Moins d’un an après la loi El Khomri, le nouveau gouvernement a entrepris une réforme du code du travail par ordonnances. Un moyen « d’aller plus vite » et de contourner la contestation sociale, les ordonnances permettant d’éviter toute surenchère entre les navettes parlementaires. Est-ce moralement juste ?

Pour répondre à cette question, je me limiterai à discuter un principe de justice qui a été évoqué plusieurs fois pendant la concertation : le principe de subsidiarité. Il s’agit d’un principe d’origine germanique, puis protestant, introduit dans la Doctrine sociale de l’Église par Pie XI dans une encyclique publiée à l’occasion du 40ème anniversaire de Rerum novarum, Quadragesimo anno.

« Il n’en reste pas moins indiscutable qu’on ne saurait ni changer ni ébranler ce principe si grave de philosophie sociale : de même qu’on ne peut enlever aux particuliers, pour les transférer à la communauté, les attributions dont ils sont capables de s’acquitter de leur seule initiative et par leurs propres moyens, ainsi ce serait commettre une injustice, en même temps que troubler d’une manière très dommageable l’ordre social, que de retirer aux groupements d’ordre inférieur, pour les confier à une collectivité plus vaste et d’un rang plus élevé, les fonctions qu’ils sont en mesure de remplir eux-mêmes. » (QA 86).

Les ordonnances troublent-elles « l’ordre social » que mentionne Pie XI ou rétablissent-elles la négociation sociale plus près du terrain ?

Démocratie sociale ?

Les ordonnances privilégient les négociations au sein même de l’entreprise. Cette dernière retrouve donc des marges de manœuvre qu’un code du Travail trop complexe avait rigidifiées. Dans les grandes entreprises, les négociations se passent bien quand l’équilibre des pouvoirs est respecté. Mais les petites entreprises n’ont ni les moyens, ni les structures, ni la culture pour organiser la démocratie sociale en leur sein et les ordonnances témoignent d’une certaine méfiance à l’égard d’un contre-pouvoir syndical. Dans les petites entreprises, on se passera d’un mandataire syndical et la possibilité est donnée à l’employeur d’organiser un référendum sur tous les sujets.

Faiblesse syndicale

À la suite de la concertation du mois d’août, les ordonnances ont bien élargi le rôle de la branche qui forme l’ossature de la protection des travailleurs : classification, salaire minimum, égalité homme-femme. Le droit du travail pourra alors être mieux adapté à la spécificité des professions, dans un cadre législatif assoupli. On peut regretter qu’il reste très souple sur le travail de nuit et le repos hebdomadaire. Surtout, les ordonnances ne s’attaquent pas suffisamment à la cause centrale de la faiblesse du dialogue social en France.

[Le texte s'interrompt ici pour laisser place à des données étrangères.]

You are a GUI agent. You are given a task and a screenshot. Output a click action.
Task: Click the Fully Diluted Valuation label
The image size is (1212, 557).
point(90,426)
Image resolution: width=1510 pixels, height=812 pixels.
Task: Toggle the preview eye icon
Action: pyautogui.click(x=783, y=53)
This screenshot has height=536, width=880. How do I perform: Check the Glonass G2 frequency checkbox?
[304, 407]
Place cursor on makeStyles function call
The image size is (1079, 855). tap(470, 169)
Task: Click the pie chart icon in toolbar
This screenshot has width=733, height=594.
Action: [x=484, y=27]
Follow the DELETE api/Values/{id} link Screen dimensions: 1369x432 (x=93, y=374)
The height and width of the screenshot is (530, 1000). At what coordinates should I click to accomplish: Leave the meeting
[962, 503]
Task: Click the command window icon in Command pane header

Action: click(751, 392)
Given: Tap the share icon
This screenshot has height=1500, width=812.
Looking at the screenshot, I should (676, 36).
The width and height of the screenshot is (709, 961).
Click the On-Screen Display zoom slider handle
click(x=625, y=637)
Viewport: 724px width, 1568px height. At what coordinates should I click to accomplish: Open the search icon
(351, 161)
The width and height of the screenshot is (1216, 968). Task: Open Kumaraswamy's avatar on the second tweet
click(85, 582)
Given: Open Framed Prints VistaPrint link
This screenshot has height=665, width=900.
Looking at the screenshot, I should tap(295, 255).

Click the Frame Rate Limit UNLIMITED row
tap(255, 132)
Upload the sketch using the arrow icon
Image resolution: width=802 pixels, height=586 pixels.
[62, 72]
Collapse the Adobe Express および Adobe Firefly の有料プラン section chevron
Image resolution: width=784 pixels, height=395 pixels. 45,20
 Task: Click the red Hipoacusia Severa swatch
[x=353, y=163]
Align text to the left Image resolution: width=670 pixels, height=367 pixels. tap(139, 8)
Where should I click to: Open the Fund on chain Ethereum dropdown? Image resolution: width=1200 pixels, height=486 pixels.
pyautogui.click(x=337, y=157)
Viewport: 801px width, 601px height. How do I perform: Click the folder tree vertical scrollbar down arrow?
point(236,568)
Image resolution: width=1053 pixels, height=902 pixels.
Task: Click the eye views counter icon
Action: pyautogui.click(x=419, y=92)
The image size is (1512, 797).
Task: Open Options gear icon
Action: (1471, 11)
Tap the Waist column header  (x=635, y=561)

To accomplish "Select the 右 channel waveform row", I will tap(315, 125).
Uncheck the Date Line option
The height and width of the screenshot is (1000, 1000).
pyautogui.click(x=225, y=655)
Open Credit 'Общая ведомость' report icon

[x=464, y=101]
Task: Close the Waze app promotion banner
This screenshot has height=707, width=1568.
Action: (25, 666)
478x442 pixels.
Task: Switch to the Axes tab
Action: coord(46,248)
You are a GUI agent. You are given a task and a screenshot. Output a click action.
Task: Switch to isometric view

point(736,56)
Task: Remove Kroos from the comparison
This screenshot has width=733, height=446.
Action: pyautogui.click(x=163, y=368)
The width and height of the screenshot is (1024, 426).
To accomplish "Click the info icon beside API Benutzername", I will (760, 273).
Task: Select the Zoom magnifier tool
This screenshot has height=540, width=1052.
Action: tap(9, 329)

Avec 4 à 5 % de salariés syndiqués dans le secteur privé, la France se situe dans les derniers parmi les pays de l’OCDE. Dans les autres pays, plus les salariés sont adhérents, plus les syndicats sont réformistes.

Paradoxalement, quand Emmanuel Macron ne cesse de faire appel à la responsabilité de tous, il risque de contribuer à la faiblesse des partenaires sociaux. Quels relais entretenir pour une transformation profonde de la société ? C’est la culture de la démocratie sociale qu’il importe d’instituer, à tous les échelons, en commençant par le plus bas. Il faudra du temps pour rétablir la confiance nécessaire. Des ordonnances venues d’en haut accélèreront-elles le processus ?

Relancer le dialogue social avec tous

Le principe de subsidiarité marche dans les deux sens.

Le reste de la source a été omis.